- [How to complete this task]
Print the lines in the listing below that fall between the line with "Click the keyword search input field" and the line with "Open the Virtuals", those two lines included, exactly as they stand and with nothing else.

- [Records provided]
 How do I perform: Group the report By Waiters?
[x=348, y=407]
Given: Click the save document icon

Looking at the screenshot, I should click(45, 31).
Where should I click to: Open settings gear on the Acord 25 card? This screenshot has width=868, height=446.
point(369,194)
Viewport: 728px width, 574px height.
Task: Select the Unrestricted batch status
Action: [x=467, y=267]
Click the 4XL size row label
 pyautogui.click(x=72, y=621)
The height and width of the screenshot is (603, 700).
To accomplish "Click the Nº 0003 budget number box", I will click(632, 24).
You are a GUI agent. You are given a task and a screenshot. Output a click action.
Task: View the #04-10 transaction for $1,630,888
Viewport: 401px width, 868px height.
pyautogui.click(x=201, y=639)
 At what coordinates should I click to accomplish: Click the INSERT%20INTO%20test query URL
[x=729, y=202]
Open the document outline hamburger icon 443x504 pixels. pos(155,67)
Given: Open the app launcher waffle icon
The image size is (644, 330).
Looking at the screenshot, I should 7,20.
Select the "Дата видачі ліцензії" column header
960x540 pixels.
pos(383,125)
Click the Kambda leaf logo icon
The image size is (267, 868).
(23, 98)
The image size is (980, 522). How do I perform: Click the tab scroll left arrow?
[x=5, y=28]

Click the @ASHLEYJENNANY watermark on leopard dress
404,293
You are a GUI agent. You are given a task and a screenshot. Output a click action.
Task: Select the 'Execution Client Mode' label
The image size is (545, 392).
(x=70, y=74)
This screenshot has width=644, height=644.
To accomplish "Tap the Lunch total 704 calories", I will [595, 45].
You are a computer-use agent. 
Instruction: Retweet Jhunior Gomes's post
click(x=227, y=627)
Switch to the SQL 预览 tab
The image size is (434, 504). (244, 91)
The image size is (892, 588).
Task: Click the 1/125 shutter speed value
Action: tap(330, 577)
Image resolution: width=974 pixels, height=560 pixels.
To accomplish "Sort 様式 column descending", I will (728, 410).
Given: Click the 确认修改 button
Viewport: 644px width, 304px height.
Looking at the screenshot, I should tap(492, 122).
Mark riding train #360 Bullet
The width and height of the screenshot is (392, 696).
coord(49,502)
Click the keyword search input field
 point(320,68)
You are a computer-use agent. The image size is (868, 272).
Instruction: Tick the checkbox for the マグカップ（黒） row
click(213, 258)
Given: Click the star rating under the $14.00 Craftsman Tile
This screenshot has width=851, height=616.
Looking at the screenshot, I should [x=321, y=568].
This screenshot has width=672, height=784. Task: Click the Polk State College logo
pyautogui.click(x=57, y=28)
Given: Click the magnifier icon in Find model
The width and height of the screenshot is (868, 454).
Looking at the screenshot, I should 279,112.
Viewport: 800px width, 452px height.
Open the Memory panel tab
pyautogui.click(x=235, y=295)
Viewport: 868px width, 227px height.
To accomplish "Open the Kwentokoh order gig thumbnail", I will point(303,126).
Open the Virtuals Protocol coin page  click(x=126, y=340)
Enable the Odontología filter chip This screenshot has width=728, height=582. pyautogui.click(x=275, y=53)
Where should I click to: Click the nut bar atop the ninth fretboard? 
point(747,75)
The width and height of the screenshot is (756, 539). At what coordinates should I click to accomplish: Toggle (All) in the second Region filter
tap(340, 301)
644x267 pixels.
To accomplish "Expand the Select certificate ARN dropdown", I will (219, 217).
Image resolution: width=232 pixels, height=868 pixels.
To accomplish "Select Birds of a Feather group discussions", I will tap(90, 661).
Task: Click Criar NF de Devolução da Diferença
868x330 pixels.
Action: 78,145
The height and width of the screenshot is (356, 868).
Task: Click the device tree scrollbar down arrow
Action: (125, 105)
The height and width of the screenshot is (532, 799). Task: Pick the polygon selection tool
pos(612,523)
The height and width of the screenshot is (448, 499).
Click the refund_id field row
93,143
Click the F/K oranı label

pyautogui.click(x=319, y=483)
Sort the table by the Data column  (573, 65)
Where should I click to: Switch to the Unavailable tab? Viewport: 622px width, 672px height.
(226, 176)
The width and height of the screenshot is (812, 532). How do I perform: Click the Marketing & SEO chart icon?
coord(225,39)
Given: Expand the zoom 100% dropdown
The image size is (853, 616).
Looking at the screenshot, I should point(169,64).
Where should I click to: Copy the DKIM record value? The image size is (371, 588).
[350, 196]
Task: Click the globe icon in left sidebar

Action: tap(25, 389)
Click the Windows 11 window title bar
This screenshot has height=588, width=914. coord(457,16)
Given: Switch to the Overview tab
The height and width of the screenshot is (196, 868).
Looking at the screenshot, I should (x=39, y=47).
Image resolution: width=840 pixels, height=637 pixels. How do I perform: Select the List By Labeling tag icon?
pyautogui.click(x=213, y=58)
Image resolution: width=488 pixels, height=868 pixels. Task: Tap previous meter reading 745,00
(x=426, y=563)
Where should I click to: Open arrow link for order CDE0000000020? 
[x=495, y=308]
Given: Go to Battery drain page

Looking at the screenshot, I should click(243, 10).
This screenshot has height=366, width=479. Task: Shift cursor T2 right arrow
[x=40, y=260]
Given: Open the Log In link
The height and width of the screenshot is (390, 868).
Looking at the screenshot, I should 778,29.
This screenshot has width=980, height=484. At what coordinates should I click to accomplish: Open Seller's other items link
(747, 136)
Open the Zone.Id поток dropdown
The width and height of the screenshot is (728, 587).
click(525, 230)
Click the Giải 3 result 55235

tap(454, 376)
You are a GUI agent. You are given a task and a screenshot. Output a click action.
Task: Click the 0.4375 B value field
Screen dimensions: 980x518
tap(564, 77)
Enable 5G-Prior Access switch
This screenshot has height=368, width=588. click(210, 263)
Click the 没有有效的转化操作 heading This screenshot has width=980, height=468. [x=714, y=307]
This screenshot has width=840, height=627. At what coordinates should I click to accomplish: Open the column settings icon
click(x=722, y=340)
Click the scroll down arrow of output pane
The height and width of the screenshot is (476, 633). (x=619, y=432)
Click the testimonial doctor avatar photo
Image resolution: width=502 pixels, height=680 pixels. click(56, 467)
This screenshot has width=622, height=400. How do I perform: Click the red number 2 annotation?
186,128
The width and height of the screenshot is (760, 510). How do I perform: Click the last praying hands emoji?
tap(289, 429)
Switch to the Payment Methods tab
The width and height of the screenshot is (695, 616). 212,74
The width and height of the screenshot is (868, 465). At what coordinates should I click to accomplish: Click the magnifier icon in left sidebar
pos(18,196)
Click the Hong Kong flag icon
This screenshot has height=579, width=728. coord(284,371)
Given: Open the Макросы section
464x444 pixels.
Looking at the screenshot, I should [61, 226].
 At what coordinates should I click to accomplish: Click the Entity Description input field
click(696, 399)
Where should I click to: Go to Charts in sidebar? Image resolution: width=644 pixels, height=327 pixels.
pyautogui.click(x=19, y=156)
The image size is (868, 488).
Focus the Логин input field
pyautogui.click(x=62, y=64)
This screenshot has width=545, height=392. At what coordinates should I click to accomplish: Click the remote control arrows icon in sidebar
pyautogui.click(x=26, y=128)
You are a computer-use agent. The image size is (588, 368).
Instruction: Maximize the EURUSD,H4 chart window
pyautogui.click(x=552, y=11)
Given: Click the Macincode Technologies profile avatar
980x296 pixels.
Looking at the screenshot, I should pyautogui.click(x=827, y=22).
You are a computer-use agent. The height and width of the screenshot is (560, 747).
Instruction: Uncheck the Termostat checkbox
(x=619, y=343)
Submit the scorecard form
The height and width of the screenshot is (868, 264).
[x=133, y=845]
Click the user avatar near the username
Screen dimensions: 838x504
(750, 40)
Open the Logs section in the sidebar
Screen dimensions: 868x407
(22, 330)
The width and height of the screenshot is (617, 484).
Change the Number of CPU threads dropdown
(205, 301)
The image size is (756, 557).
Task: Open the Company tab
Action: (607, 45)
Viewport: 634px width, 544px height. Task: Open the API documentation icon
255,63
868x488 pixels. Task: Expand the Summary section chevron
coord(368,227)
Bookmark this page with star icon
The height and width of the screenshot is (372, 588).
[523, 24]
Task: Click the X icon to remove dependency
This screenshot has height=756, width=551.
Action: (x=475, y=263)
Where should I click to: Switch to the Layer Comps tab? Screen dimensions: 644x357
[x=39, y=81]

- [Answer to the exercise]
Click the keyword search input field
 point(320,68)
You are a computer-use agent. The image size is (868, 272).
Instruction: Tick the checkbox for the マグカップ（黒） row
click(213, 258)
Given: Click the star rating under the $14.00 Craftsman Tile
This screenshot has width=851, height=616.
Looking at the screenshot, I should [x=321, y=568].
This screenshot has width=672, height=784. Task: Click the Polk State College logo
pyautogui.click(x=57, y=28)
Given: Click the magnifier icon in Find model
The width and height of the screenshot is (868, 454).
Looking at the screenshot, I should 279,112.
Viewport: 800px width, 452px height.
Open the Memory panel tab
pyautogui.click(x=235, y=295)
Viewport: 868px width, 227px height.
To accomplish "Open the Kwentokoh order gig thumbnail", I will point(303,126).
Open the Virtuals Protocol coin page  click(x=126, y=340)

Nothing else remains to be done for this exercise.